* Task directions
Update the data below by replacing each "Instruction" with "Command", leaving everything else unchanged.

* Supplied records

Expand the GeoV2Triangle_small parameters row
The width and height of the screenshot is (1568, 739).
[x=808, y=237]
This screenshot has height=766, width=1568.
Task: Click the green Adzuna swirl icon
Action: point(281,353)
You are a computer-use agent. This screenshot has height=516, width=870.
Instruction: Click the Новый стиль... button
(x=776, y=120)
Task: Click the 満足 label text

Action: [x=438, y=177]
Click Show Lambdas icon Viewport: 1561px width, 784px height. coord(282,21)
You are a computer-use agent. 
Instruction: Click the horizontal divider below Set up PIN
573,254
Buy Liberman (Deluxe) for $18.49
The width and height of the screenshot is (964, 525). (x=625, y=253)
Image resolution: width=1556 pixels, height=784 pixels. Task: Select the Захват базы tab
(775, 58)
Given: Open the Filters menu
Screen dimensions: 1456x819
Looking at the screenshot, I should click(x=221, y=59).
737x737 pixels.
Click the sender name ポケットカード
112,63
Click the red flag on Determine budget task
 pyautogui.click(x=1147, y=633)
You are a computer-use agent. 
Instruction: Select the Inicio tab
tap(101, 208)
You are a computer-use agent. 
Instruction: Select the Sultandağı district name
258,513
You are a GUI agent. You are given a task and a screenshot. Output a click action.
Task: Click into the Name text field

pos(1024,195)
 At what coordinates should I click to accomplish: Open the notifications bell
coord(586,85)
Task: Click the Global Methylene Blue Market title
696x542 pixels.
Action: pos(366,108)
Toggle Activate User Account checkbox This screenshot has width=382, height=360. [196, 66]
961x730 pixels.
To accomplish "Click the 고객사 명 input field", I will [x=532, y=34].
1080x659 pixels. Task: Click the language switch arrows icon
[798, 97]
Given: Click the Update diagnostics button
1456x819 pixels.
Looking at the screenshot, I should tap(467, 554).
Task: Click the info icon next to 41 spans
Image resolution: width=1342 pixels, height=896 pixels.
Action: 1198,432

* Task solution
Expand the GeoV2Triangle_small parameters row
The width and height of the screenshot is (1568, 739).
[x=808, y=237]
This screenshot has height=766, width=1568.
Task: Click the green Adzuna swirl icon
Action: point(281,353)
You are a computer-use agent. This screenshot has height=516, width=870.
Command: Click the Новый стиль... button
(x=776, y=120)
Task: Click the 満足 label text

Action: [x=438, y=177]
Click Show Lambdas icon Viewport: 1561px width, 784px height. coord(282,21)
You are a computer-use agent. 
Command: Click the horizontal divider below Set up PIN
573,254
Buy Liberman (Deluxe) for $18.49
The width and height of the screenshot is (964, 525). (x=625, y=253)
Image resolution: width=1556 pixels, height=784 pixels. Task: Select the Захват базы tab
(775, 58)
Given: Open the Filters menu
Screen dimensions: 1456x819
Looking at the screenshot, I should click(x=221, y=59).
737x737 pixels.
Click the sender name ポケットカード
112,63
Click the red flag on Determine budget task
 pyautogui.click(x=1147, y=633)
You are a computer-use agent. 
Command: Select the Inicio tab
tap(101, 208)
You are a computer-use agent. 
Command: Select the Sultandağı district name
258,513
You are a GUI agent. You are given a task and a screenshot. Output a click action.
Task: Click into the Name text field

pos(1024,195)
 At what coordinates should I click to accomplish: Open the notifications bell
coord(586,85)
Task: Click the Global Methylene Blue Market title
696x542 pixels.
Action: pos(366,108)
Toggle Activate User Account checkbox This screenshot has width=382, height=360. [196, 66]
961x730 pixels.
To accomplish "Click the 고객사 명 input field", I will [x=532, y=34].
1080x659 pixels. Task: Click the language switch arrows icon
[798, 97]
Given: Click the Update diagnostics button
1456x819 pixels.
Looking at the screenshot, I should tap(467, 554).
Task: Click the info icon next to 41 spans
Image resolution: width=1342 pixels, height=896 pixels.
Action: 1198,432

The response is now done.